Stored records:
--------
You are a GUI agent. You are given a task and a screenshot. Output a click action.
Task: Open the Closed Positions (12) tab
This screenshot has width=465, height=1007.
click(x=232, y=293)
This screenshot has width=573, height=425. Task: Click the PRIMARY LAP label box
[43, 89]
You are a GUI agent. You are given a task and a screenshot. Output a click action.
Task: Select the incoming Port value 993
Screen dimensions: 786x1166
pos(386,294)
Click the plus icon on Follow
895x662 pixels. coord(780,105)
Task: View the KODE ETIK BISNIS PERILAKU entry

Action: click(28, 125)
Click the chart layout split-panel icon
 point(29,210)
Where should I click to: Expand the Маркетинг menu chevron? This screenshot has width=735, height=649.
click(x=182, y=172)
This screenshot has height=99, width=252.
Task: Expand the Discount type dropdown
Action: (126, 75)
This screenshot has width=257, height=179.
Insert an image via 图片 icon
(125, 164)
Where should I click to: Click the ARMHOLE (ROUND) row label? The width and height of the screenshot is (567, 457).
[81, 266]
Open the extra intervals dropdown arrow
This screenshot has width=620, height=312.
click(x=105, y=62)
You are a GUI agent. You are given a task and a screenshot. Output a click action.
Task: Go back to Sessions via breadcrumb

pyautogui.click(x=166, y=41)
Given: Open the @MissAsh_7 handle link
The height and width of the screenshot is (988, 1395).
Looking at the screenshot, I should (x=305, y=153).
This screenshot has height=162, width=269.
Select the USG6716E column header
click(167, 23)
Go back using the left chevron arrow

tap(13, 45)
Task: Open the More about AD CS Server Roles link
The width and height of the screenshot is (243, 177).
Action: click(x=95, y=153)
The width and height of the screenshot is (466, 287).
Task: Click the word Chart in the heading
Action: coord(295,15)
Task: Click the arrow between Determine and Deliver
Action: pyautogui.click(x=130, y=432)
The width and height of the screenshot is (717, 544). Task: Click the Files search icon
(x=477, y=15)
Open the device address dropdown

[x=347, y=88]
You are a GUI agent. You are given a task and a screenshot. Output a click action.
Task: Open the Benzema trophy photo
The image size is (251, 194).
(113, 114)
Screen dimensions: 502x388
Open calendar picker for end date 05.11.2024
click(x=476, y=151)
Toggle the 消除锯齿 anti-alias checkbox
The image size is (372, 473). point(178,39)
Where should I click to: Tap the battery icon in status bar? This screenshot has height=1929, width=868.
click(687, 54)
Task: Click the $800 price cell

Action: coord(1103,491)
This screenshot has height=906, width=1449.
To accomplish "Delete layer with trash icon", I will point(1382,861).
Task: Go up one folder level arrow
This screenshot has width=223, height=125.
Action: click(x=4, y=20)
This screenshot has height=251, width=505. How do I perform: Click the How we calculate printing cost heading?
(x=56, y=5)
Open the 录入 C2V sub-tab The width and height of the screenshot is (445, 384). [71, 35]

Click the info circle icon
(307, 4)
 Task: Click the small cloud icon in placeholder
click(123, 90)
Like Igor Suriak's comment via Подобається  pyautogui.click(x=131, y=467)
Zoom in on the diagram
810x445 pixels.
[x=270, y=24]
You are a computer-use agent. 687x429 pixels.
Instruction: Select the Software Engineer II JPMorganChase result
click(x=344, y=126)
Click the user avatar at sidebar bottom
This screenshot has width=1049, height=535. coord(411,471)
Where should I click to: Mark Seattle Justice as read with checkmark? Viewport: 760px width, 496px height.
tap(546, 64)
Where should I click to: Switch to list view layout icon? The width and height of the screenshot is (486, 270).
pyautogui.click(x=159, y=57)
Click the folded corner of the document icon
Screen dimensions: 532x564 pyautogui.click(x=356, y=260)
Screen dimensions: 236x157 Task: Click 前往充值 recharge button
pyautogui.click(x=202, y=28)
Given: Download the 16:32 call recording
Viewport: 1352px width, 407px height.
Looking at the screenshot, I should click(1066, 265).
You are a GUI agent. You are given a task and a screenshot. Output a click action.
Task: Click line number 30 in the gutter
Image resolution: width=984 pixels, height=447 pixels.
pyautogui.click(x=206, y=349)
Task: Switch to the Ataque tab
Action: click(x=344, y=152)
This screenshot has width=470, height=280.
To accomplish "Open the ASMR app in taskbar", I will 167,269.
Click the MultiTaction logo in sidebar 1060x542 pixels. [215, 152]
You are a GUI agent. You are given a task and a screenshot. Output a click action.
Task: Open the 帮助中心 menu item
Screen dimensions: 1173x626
--------
Work required ::
Return exactly the lines in the records above, beginning with the one that holds "Screen dimensions: 236x157" and ending with the last.

Answer space ::
Screen dimensions: 236x157 Task: Click 前往充值 recharge button
pyautogui.click(x=202, y=28)
Given: Download the 16:32 call recording
Viewport: 1352px width, 407px height.
Looking at the screenshot, I should click(1066, 265).
You are a GUI agent. You are given a task and a screenshot. Output a click action.
Task: Click line number 30 in the gutter
Image resolution: width=984 pixels, height=447 pixels.
pyautogui.click(x=206, y=349)
Task: Switch to the Ataque tab
Action: click(x=344, y=152)
This screenshot has width=470, height=280.
To accomplish "Open the ASMR app in taskbar", I will 167,269.
Click the MultiTaction logo in sidebar 1060x542 pixels. [215, 152]
You are a GUI agent. You are given a task and a screenshot. Output a click action.
Task: Open the 帮助中心 menu item
Screen dimensions: 1173x626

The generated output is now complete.